:: ТЕКСТ ДЛЯ ЧТЕНИЯ

Задолго до того, как определились особенное душевное настроение и самостоятельная поэтика новой школы, еще в эпоху расцвета символизма началась литературная деятельность Н. Гумилёва («Романтические цветы», «Путь конквистадоров», «Жемчуга», 1906—1910) (58). Но уже в ранних стихах поэта можно увидеть черты, которые сделали его вождем и теоретиком нового направления. От других представителей поэзии «Гиперборея» Гумилёва отличают его активная, откровенная и простая мужественность, его напряженная душевная энергия, его темперамент. Он сам сознает, в этом смысле, свое одиночество среди молодого поколения:

Я вежлив с жизнью современною,
   Но между нами есть преграда:
Все, что смешит ее, надменную,
   Моя единая отрада.
 
Победа, слава, подвиг — бледные
   Слова, затерянные ныне.
Гремят в душе, как громы медные,
   Как голос Господа в пустыне…

И дальше:

Я здесь, как идол металлический
Среди фарфоровых игрушек(59).

Но, как истинный представитель новейшей поэзии, Гумилёв не воплощает этой душевной напряженности, этой активности и мужественности в лирической песне, непосредственно отражающей эмоциональность поэта. Его стихи бедны эмоциональным и музыкальным содержанием; он редко говорит о переживаниях интимных и личных; как большинство поэтов «Гиперборея», он избегает лирики любви и лирики природы, слишком индивидуальных признаний и слишком тяжелого самоуглубления. Для выражения своего настроения он создает объективный мир зрительных образов, напряженных и ярких, он вводит в свои стихи повествовательный элемент и придает им характер полуэпический — балладную форму. Искание образов и форм, по своей силе и яркости соответствующих его мироощущению, влечет Гумилёва к изображению экзотических стран, где в красочных и пестрых видениях находит зрительное, объективное воплощение его греза. Муза Гумилёва — это «муза дальних странствий»:

Я сегодня опять услышал,
Как тяжелый якорь ползет,
И я видел, как в море вышел
Пятипалубный пароход,
Оттого-то и солнце дышит,
А земля говорит, поет…(60)

::::
:: РАЗДЕЛ ДАННЫХ

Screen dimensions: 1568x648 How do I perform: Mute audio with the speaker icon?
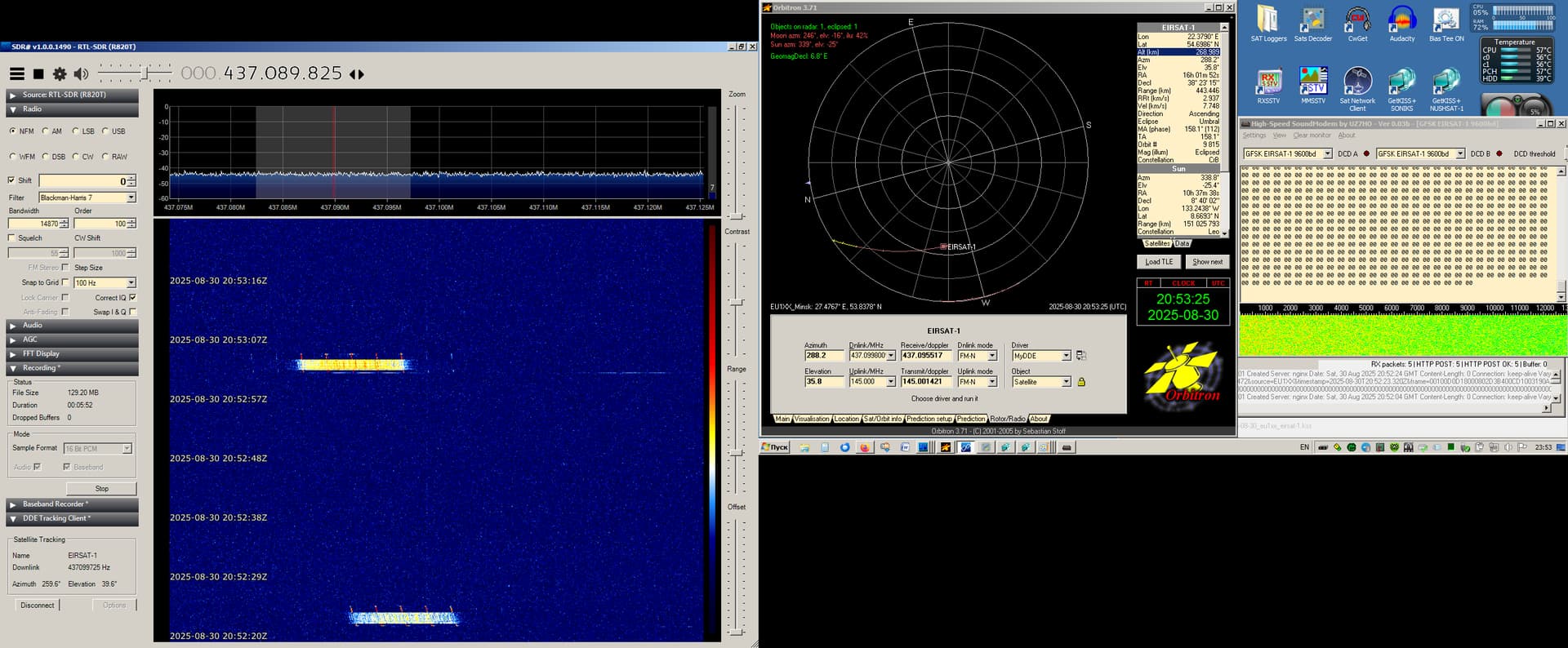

::::

## ЗАДАНИЕ
Напишите продолжение текста о поэзии Гумилёва, начиная сразу после последних приведенных строк.

## ОТВЕТ К ЗАДАНИЮ
Так поет Гумилёв в недавних стихах, в «Колчане», и так же пел он в начале своей поэтической деятельности, в «Жемчугах» (ср. «Капитаны»).

Темы для повествований Гумилёва в его балладах дают впечатления путешествий по Италии, Леванту, Абиссинии и Центральной Африке. Чаще, однако, он говорит о неведомых странах, где земля еще первобытна, где растения, звери, птицы и люди, похожие на зверей и птиц, вырастают из ее плодородных и неисчерпаемых недр во всем богатстве, во всем своеобразии очертаний и красок, которых нет в холодной и скупой природе севера. В этом смысле, как автор экзотических баллад, Гумилёв справедливо называл себя учеником Валерия Брюсова, хотя у Брюсова гораздо определеннее и ярче индивидуалистическая окраска мечты поэта, породившей эпическое повествование, гораздо отчетливее и ощутимее его единообразный лирический корень: почти всегда это чувство любви. Как и Брюсов, Гумилёв в своих ранних стихах любит подчеркнутую яркость образов, пышность слов и преувеличенно звонкие рифмы. Он не только хороший поэт, но также великолепный ритор:

И ты вступила в крепость Агры,
Светла, как древняя Лилит,
Твои веселые онагры
Звенели золотом копыт(61).

В эпоху «Жемчугов» у Гумилёва было стремление к несколько преувеличенному и однообразному:

Сердце — улей, полный сотами,
Золотыми, несравненными!
Я борюсь с водоворотами
И клокочущими пенами.
Я трирему с грудью острою
В буре бешеной измучаю.
Но домчусь к родному острову,
С грозовою сизой тучею(62).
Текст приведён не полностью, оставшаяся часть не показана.